1. It’s Thursday, July 21, 2016.

2. It’s the final day of the Republican convention, this summer’s entry for the most bizarre reality TV show.

And it’s the one that a large percentage of the American electorate will watch. Because at some point, the Republican presidential nominee will give a speech accepting that nomination.

What Trump will show up at about 10 p.m. ET in Cleveland?

Will he try to befuddle his critics and make a speech that makes him seem like a President of the United States? One in which he seeks to inspire the American people. When he tries to bring his party together and appeal to the few voters who haven’t made up their mind.

Will he use a Teleprompter? Or will he dare to deliver the single most important speech of his life, and one of the most important speeches of the early 21st century, ad lib?

Will he set out specific proposals? Other than the wall.

Or is this the grand finale of “I Hate Hillary”? Does Trump bring the hatespeak to a crescendo, give all the delegates pitchforks and torches, and set them upon the land to bring justice to the heathen woman?

There are things Trump could say tonight that, believe it or not, could make us forget the Melania plagiarism flap, the Christie lynch mob rousing and even the Cruz perfidy of last night. It’s possible.
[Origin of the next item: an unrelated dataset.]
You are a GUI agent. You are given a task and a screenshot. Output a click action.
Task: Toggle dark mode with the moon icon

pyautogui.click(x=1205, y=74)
Some of those things would actually be smart politics – he could be restrained and say that this election is about ideas and not personalities. He could share a vision of peace in the world and justice at home. It would absolutely leave his opponents as bewildered as they’ve been since he started this unlikely journey a year ago.

Or he could spend the time being what he’s been all along. About himself. He could divide the nation further and add to the sense of crisis he seems to think will advance the Trump brand.

A lot is riding on what Trump says tonight. Whether you’re for him or, like me, think this is the saddest excuse of a human being ever to seek the nation’s highest office, it’s must-see TV.

3. A former boss of mine loved the phrase “too smart by a half” to describe someone who might have outsmarted him or herself.

Ted Cruz’s speech reminds of that phrase.

Cruz battled Trump to Indiana in May before seeing the handwriting on the wall. But after standing on a debate stage earlier in the process and promising to support the party’s nominee whoever he or she was, Cruz played coy for months about what he’d do at the convention.

So unlike John Kasich and Jeb Bush who just didn’t show up, Cruz decided he wanted the chance to speak in prime time and spread his regressive message. And he thought he would position himself for the aftermath of a Trump defeat by telling people to vote their conscience – instead of delivering the promised endorsement.

Cruz might think he’s put himself in a position to pick up the pieces. The party will see the error of its ways in 2020 and turn to him, its savior.

But I think the Trump supporters in the GOP and even some of the party faithful think what he really did was try to push Trump over a cliff and claim it was for their good.

If Trump wins, they’ll say he did despite Cruz’s attempt to sabotage. If Trump loses, he’ll be one of the reasons why. They might even start mumbling that he made a deal with President Obama when he traveled on Air Force One to the Dallas police memorial service.

Frankly, I think Ted Cruz positioned himself for a presidential run. In 2032. By that time, the current GOP will have forgotten what it sees as his deceit. He will have had a career as a TV pundit or Internet scowl, something akin to Ronald Reagan. And maybe, maybe, he’ll have been forgiven by then.

But he’d better not wait until 2036. By then, Malia Obama will be eligible to run.